Talk about Republican Party differences between the “establishment” and the Tea Party is taking attention from where it really needs to be focused: on the real issues facing the nation.
With all our differences, Americans agree that we’re on the wrong track.
The latest Gallup poll asking “Are you satisfied or dissatisfied with the way things are going in the United States at this time?” shows just 25 percent satisfied. Even among Democrats, just 35 percent are satisfied.
Lest you think that Americans are chronically unhappy, satisfaction in 2000, when George W. Bush was elected president, was over 60 percent. It then spiraled down for the next eight years, bottoming out at 7 percent at the end of his second term. During the Obama years, this peaked at 36 percent in the early days when many Americans still believed that President Obama had something new and positive to offer the country.
The portrayal of Tea Partiers as crazy ideologues that sprouted suddenly from the grassroots in reaction to Obama is not accurate. The Tea Party movement expressed dissatisfaction that had already long been fermenting. It was dissatisfaction with business-as-usual in Washington that was key to Obama getting nominated in the Democratic Party and elected president.

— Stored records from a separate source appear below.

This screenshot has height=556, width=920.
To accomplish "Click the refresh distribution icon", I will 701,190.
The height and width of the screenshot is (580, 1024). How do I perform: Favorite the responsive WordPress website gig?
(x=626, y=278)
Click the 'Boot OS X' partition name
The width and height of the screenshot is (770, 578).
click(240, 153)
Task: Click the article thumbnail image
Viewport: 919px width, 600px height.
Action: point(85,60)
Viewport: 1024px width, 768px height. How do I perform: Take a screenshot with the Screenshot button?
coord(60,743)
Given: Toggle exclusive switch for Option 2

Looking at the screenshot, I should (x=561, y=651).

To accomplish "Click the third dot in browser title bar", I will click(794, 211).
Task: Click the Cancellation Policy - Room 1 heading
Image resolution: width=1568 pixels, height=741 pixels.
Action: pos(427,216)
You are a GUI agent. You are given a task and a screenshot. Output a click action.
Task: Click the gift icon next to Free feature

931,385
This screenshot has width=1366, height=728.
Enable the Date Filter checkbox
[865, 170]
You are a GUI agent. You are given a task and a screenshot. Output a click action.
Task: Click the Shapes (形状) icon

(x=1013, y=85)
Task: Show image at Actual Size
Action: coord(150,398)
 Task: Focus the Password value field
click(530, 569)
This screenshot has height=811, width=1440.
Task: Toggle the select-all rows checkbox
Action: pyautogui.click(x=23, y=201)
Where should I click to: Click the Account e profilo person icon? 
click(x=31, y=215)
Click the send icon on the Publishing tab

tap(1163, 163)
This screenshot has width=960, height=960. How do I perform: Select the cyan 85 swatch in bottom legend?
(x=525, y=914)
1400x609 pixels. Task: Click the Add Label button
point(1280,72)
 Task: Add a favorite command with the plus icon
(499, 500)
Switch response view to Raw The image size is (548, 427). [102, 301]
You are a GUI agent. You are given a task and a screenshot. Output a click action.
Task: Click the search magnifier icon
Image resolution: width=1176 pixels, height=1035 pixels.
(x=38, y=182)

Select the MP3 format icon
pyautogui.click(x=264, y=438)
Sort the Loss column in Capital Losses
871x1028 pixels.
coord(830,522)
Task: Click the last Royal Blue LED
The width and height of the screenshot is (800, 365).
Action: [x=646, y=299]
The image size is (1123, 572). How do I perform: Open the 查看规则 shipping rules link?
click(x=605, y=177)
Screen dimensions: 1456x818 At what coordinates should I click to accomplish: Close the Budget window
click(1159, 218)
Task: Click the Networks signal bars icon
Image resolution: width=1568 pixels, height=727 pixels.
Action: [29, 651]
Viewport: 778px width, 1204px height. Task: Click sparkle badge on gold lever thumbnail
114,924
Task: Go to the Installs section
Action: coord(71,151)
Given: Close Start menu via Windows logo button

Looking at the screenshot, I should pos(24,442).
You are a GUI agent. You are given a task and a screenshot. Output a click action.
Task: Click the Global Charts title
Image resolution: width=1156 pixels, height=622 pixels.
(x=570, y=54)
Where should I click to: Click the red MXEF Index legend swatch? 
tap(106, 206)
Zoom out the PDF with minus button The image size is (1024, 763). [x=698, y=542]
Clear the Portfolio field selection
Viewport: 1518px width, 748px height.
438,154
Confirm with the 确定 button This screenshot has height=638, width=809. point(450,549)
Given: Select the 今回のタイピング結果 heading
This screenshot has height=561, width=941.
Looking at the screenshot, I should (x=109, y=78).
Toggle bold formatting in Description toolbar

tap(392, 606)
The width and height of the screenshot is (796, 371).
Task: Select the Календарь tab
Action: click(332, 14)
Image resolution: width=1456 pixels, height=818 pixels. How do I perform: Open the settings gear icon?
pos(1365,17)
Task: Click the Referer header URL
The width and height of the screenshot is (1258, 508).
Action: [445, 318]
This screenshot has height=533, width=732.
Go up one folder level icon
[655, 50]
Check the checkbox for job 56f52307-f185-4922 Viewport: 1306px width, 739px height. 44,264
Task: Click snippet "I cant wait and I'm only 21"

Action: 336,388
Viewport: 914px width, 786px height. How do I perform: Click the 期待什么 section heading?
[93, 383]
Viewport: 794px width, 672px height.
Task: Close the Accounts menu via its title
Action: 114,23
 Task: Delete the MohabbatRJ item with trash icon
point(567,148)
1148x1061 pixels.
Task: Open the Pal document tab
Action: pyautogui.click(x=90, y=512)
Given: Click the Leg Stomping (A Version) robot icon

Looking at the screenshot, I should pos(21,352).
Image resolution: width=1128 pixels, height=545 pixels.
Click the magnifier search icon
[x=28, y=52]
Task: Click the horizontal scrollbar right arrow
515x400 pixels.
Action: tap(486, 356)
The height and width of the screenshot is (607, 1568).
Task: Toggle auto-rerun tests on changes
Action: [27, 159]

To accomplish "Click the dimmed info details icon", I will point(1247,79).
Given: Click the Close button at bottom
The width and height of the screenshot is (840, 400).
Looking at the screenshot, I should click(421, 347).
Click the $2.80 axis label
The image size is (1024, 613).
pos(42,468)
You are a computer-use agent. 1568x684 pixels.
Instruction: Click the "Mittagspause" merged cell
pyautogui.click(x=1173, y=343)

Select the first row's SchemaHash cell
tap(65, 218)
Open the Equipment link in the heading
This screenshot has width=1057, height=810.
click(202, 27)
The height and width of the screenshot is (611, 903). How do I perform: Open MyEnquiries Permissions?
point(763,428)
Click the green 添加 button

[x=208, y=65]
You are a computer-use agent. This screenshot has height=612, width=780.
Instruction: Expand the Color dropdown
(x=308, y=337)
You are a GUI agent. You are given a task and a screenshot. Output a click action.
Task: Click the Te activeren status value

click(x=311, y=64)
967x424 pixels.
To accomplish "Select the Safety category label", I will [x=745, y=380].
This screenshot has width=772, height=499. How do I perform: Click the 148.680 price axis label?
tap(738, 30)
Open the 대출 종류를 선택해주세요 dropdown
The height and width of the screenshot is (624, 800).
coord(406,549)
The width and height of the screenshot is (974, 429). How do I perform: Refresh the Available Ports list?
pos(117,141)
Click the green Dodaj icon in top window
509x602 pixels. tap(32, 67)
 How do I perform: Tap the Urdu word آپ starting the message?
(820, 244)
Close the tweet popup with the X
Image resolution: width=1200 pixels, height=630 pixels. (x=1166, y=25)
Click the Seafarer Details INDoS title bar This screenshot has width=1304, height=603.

The Republican “establishment” is complicit in the problem because none of today’s biggest problems are new. They have been growing and obvious for many years, and Republicans who have held power in Washington, both in the White House and in the Congress, have ignored it all.
Obama did not invent the problems with American health care. Costs were going through the roof before he got elected. Tens of millions of Americans were living without insurance before he got elected.
But Republicans did nothing. They were afraid of being bold, of taking on hard issues, of being too ideological.
So Americans elected a president, twice, who was not afraid of being bold, of taking on hard issues and of being ideological.
What Obama did was step on the accelerator of the destructive trends that had been already taking place in the country.
The trend toward growing the welfare state, the trend toward more government interference in private American life and the trend toward interpreting religious freedom as absolute moral relativism.
The issue for Republicans today is whether they can be as clear and principled about who they are as Democrats are.
It is not enough to just talk about spending. All government spending is not created equal. Spending for national defense is a clear constitutional responsibility of the federal government.
According to the Congressional Budget Office, the main source of growth of government spending will be entitlements -- government health care programs and Social Security. By 2038, they will double as a percentage of our national economy.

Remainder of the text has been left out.